▶ **Description of the task**:
Go through the listing and transcribe each line exactly.

▶ **Supplied material**:

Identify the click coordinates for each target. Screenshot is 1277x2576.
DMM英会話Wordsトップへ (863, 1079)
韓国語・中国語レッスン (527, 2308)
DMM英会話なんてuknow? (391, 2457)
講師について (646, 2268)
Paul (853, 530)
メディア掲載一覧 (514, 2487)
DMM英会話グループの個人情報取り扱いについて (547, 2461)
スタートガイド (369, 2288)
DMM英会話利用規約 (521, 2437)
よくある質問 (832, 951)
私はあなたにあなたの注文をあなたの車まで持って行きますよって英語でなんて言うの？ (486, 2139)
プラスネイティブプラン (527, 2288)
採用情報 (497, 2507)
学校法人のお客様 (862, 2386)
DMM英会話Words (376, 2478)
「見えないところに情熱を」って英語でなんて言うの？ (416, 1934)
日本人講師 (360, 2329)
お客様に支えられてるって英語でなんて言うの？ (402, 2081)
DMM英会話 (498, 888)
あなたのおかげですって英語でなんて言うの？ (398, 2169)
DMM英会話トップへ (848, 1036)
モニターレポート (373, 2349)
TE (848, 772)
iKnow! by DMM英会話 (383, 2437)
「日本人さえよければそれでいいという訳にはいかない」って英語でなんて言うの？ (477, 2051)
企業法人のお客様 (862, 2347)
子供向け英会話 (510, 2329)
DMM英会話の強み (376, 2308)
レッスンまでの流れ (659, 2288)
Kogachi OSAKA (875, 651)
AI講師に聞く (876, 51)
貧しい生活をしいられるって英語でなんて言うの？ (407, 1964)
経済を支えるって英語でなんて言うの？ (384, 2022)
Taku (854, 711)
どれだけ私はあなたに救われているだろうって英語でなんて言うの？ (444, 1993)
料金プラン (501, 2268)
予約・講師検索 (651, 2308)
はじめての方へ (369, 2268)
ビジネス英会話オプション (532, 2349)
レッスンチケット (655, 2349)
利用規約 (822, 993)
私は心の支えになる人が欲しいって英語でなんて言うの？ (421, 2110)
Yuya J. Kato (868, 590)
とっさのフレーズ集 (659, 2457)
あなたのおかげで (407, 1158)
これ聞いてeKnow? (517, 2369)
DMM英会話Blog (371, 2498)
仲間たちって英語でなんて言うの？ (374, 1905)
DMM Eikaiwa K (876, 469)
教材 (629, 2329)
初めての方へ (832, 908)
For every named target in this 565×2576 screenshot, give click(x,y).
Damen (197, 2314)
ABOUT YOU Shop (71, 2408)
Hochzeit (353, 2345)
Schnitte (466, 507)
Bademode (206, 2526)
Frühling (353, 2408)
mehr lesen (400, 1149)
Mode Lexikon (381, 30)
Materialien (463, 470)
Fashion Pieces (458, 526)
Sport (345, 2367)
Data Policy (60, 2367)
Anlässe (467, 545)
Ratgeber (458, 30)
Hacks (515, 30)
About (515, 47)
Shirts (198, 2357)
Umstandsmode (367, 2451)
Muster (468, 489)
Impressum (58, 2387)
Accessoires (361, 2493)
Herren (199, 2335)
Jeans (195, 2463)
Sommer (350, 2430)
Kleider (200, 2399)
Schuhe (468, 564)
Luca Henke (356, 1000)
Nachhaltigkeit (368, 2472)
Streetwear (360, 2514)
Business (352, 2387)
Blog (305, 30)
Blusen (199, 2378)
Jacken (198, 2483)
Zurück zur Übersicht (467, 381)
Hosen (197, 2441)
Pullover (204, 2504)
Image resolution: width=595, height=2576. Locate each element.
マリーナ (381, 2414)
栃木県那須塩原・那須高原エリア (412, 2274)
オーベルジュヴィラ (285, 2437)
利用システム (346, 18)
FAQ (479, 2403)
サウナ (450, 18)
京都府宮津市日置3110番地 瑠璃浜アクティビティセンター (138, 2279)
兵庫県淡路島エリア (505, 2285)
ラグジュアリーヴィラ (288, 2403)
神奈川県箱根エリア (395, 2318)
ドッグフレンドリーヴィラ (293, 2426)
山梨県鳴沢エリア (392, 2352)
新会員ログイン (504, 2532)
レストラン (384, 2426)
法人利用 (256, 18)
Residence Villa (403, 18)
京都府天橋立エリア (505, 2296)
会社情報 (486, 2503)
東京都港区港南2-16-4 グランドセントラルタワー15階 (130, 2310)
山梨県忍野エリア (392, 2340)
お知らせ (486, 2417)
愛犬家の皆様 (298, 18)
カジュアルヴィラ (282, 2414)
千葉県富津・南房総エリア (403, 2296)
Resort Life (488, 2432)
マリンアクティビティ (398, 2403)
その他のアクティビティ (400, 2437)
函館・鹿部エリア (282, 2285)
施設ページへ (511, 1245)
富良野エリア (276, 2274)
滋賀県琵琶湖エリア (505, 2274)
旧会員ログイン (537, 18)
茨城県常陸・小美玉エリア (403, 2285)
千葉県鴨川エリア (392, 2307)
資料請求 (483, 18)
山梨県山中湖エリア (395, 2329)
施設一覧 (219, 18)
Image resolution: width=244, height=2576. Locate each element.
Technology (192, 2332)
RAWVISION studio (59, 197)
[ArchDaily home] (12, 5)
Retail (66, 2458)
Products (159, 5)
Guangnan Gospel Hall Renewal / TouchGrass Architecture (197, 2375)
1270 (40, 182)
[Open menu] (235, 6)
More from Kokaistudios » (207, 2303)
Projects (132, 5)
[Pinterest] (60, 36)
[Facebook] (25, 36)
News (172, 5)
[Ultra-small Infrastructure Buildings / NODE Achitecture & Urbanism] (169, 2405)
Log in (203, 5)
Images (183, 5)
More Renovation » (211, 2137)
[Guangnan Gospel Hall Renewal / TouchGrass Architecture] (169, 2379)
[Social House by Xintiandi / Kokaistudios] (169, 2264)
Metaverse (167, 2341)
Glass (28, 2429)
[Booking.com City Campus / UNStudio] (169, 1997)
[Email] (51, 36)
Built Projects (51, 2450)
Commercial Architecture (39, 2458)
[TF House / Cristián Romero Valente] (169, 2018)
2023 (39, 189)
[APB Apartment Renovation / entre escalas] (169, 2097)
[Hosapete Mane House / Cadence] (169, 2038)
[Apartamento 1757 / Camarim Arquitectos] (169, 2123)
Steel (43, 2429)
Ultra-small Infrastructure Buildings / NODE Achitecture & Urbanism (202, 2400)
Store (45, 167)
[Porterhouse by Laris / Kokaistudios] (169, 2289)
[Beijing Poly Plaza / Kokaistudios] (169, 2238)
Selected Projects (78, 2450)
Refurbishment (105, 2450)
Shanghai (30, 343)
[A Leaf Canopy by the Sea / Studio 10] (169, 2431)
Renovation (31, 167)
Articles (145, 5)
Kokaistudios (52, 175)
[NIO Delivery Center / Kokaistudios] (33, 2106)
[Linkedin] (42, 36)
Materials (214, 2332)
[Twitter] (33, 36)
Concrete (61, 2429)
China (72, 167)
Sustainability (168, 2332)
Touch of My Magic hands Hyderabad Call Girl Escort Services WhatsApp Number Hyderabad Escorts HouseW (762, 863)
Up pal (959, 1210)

▶ **Solution for this problem**:
Identify the click coordinates for each target. Screenshot is 1277x2576.
DMM英会話Wordsトップへ (863, 1079)
韓国語・中国語レッスン (527, 2308)
DMM英会話なんてuknow? (391, 2457)
講師について (646, 2268)
Paul (853, 530)
メディア掲載一覧 (514, 2487)
DMM英会話グループの個人情報取り扱いについて (547, 2461)
スタートガイド (369, 2288)
DMM英会話利用規約 (521, 2437)
よくある質問 (832, 951)
私はあなたにあなたの注文をあなたの車まで持って行きますよって英語でなんて言うの？ (486, 2139)
プラスネイティブプラン (527, 2288)
採用情報 (497, 2507)
学校法人のお客様 (862, 2386)
DMM英会話Words (376, 2478)
「見えないところに情熱を」って英語でなんて言うの？ (416, 1934)
日本人講師 (360, 2329)
お客様に支えられてるって英語でなんて言うの？ (402, 2081)
DMM英会話 (498, 888)
あなたのおかげですって英語でなんて言うの？ (398, 2169)
DMM英会話トップへ (848, 1036)
モニターレポート (373, 2349)
TE (848, 772)
iKnow! by DMM英会話 (383, 2437)
「日本人さえよければそれでいいという訳にはいかない」って英語でなんて言うの？ (477, 2051)
企業法人のお客様 (862, 2347)
子供向け英会話 (510, 2329)
DMM英会話の強み (376, 2308)
レッスンまでの流れ (659, 2288)
Kogachi OSAKA (875, 651)
AI講師に聞く (876, 51)
貧しい生活をしいられるって英語でなんて言うの？ (407, 1964)
経済を支えるって英語でなんて言うの？ (384, 2022)
Taku (854, 711)
どれだけ私はあなたに救われているだろうって英語でなんて言うの？ (444, 1993)
料金プラン (501, 2268)
予約・講師検索 (651, 2308)
はじめての方へ (369, 2268)
ビジネス英会話オプション (532, 2349)
レッスンチケット (655, 2349)
利用規約 (822, 993)
私は心の支えになる人が欲しいって英語でなんて言うの？ (421, 2110)
Yuya J. Kato (868, 590)
とっさのフレーズ集 (659, 2457)
あなたのおかげで (407, 1158)
これ聞いてeKnow? (517, 2369)
DMM英会話Blog (371, 2498)
仲間たちって英語でなんて言うの？ (374, 1905)
DMM Eikaiwa K (876, 469)
教材 (629, 2329)
初めての方へ (832, 908)
For every named target in this 565×2576 screenshot, give click(x,y).
Damen (197, 2314)
ABOUT YOU Shop (71, 2408)
Hochzeit (353, 2345)
Schnitte (466, 507)
Bademode (206, 2526)
Frühling (353, 2408)
mehr lesen (400, 1149)
Mode Lexikon (381, 30)
Materialien (463, 470)
Fashion Pieces (458, 526)
Sport (345, 2367)
Data Policy (60, 2367)
Anlässe (467, 545)
Ratgeber (458, 30)
Hacks (515, 30)
About (515, 47)
Shirts (198, 2357)
Umstandsmode (367, 2451)
Muster (468, 489)
Impressum (58, 2387)
Accessoires (361, 2493)
Herren (199, 2335)
Jeans (195, 2463)
Sommer (350, 2430)
Kleider (200, 2399)
Schuhe (468, 564)
Luca Henke (356, 1000)
Nachhaltigkeit (368, 2472)
Streetwear (360, 2514)
Business (352, 2387)
Blog (305, 30)
Blusen (199, 2378)
Jacken (198, 2483)
Zurück zur Übersicht (467, 381)
Hosen (197, 2441)
Pullover (204, 2504)
Image resolution: width=595, height=2576. Locate each element.
マリーナ (381, 2414)
栃木県那須塩原・那須高原エリア (412, 2274)
オーベルジュヴィラ (285, 2437)
利用システム (346, 18)
FAQ (479, 2403)
サウナ (450, 18)
京都府宮津市日置3110番地 瑠璃浜アクティビティセンター (138, 2279)
兵庫県淡路島エリア (505, 2285)
ラグジュアリーヴィラ (288, 2403)
神奈川県箱根エリア (395, 2318)
ドッグフレンドリーヴィラ (293, 2426)
山梨県鳴沢エリア (392, 2352)
新会員ログイン (504, 2532)
レストラン (384, 2426)
法人利用 (256, 18)
Residence Villa (403, 18)
京都府天橋立エリア (505, 2296)
会社情報 (486, 2503)
東京都港区港南2-16-4 グランドセントラルタワー15階 (130, 2310)
山梨県忍野エリア (392, 2340)
お知らせ (486, 2417)
愛犬家の皆様 (298, 18)
カジュアルヴィラ (282, 2414)
千葉県富津・南房総エリア (403, 2296)
Resort Life (488, 2432)
マリンアクティビティ (398, 2403)
その他のアクティビティ (400, 2437)
函館・鹿部エリア (282, 2285)
施設ページへ (511, 1245)
富良野エリア (276, 2274)
滋賀県琵琶湖エリア (505, 2274)
旧会員ログイン (537, 18)
茨城県常陸・小美玉エリア (403, 2285)
千葉県鴨川エリア (392, 2307)
資料請求 (483, 18)
山梨県山中湖エリア (395, 2329)
施設一覧 (219, 18)
Image resolution: width=244, height=2576. Locate each element.
Technology (192, 2332)
RAWVISION studio (59, 197)
[ArchDaily home] (12, 5)
Retail (66, 2458)
Products (159, 5)
Guangnan Gospel Hall Renewal / TouchGrass Architecture (197, 2375)
1270 (40, 182)
[Open menu] (235, 6)
More from Kokaistudios » (207, 2303)
Projects (132, 5)
[Pinterest] (60, 36)
[Facebook] (25, 36)
News (172, 5)
[Ultra-small Infrastructure Buildings / NODE Achitecture & Urbanism] (169, 2405)
Log in (203, 5)
Images (183, 5)
More Renovation » (211, 2137)
[Guangnan Gospel Hall Renewal / TouchGrass Architecture] (169, 2379)
[Social House by Xintiandi / Kokaistudios] (169, 2264)
Metaverse (167, 2341)
Glass (28, 2429)
[Booking.com City Campus / UNStudio] (169, 1997)
[Email] (51, 36)
Built Projects (51, 2450)
Commercial Architecture (39, 2458)
[TF House / Cristián Romero Valente] (169, 2018)
2023 (39, 189)
[APB Apartment Renovation / entre escalas] (169, 2097)
[Hosapete Mane House / Cadence] (169, 2038)
[Apartamento 1757 / Camarim Arquitectos] (169, 2123)
Steel (43, 2429)
Ultra-small Infrastructure Buildings / NODE Achitecture & Urbanism (202, 2400)
Store (45, 167)
[Porterhouse by Laris / Kokaistudios] (169, 2289)
[Beijing Poly Plaza / Kokaistudios] (169, 2238)
Selected Projects (78, 2450)
Refurbishment (105, 2450)
Shanghai (30, 343)
[A Leaf Canopy by the Sea / Studio 10] (169, 2431)
Renovation (31, 167)
Articles (145, 5)
Kokaistudios (52, 175)
[NIO Delivery Center / Kokaistudios] (33, 2106)
[Linkedin] (42, 36)
Materials (214, 2332)
[Twitter] (33, 36)
Concrete (61, 2429)
China (72, 167)
Sustainability (168, 2332)
Touch of My Magic hands Hyderabad Call Girl Escort Services WhatsApp Number Hyderabad Escorts HouseW (762, 863)
Up pal (959, 1210)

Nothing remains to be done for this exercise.